An important step for recovery of reasonable quality eukaryotic genomes from metagenomes is to separate assembled eukaryotic from prokaryotic genome fragments before binning. Then, eukaryote-specific gene predictions can be established and gene annotations used to estimate genome completeness. The k-mer-based classifier, EukRep, was developed to accomplish this separation (West et al. 2018). Although eukaryote genome recovery from metagenomes is increasingly reported (Quandt et al. 2015; Mosier et al. 2016; Olm et al. 2019), to our knowledge, none have been extensively curated or completed.

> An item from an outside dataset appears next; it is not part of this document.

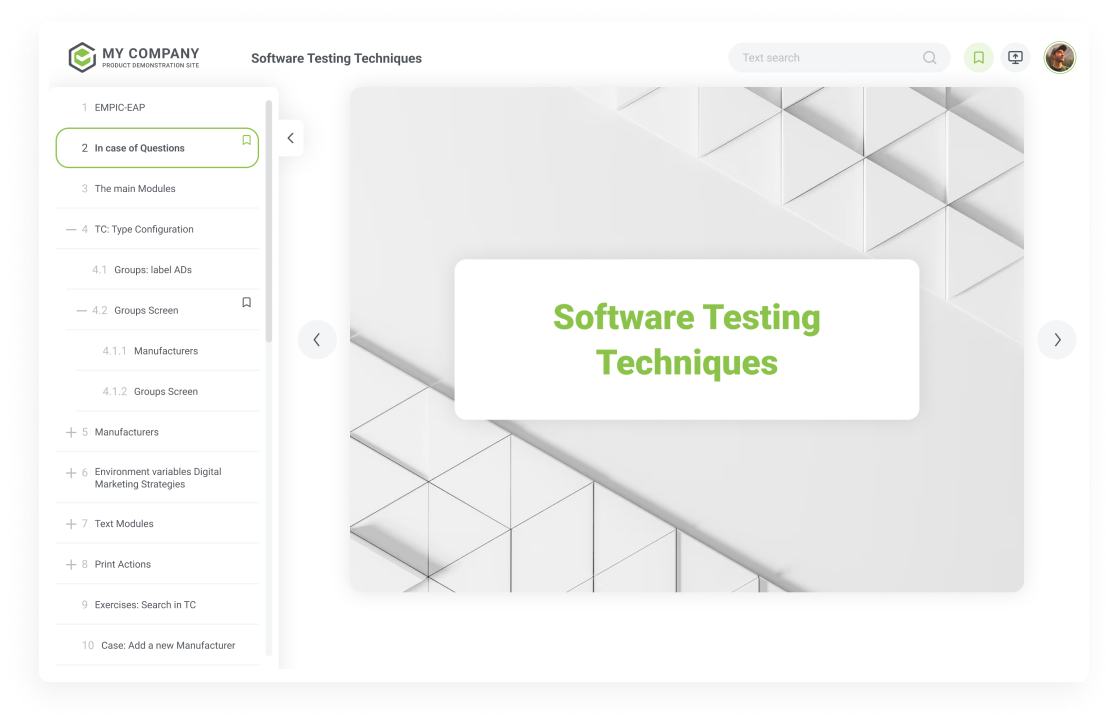Select The main Modules item
Image resolution: width=1117 pixels, height=726 pixels.
point(135,189)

High fragmentation of metagenomic scaffolds
A major limitation on the quality of MAGs relates to genome fragmentation. Fragmentation is doubly problematic because small fragments are hard to bin accurately, and gaps result in incomplete gene inventories. Fragmentation can arise as a result of the presence of duplicated sequences (e.g., transposases, rRNA operons), but the most pronounced problems usually are the result of coexisting closely related strains that confuse de Bruijn graph–based assemblers (Olson et al. 2017). For example, although Prochlorococcus and SAR11 are among the most abundant bacteria in ocean habitats, the co-occurrence of closely related strains (Giovannoni 2017) leads to very fragmented MAGs and poor representation in the final data sets (Delmont et al. 2018; Tully et al. 2018). Of the three commonly used metagenomic assemblers, IDBA-UD, MEGAHIT, and metaSPAdes (Greenwald et al. 2017), metaSPAdes was best designed to handle microvariations between fragments from related strains to generate longer composite sequences (Olson et al. 2017). However, care should be taken when undertaking detailed analyses (e.g., biochemical testing) of open reading frames generated in this way because they may be chimeric.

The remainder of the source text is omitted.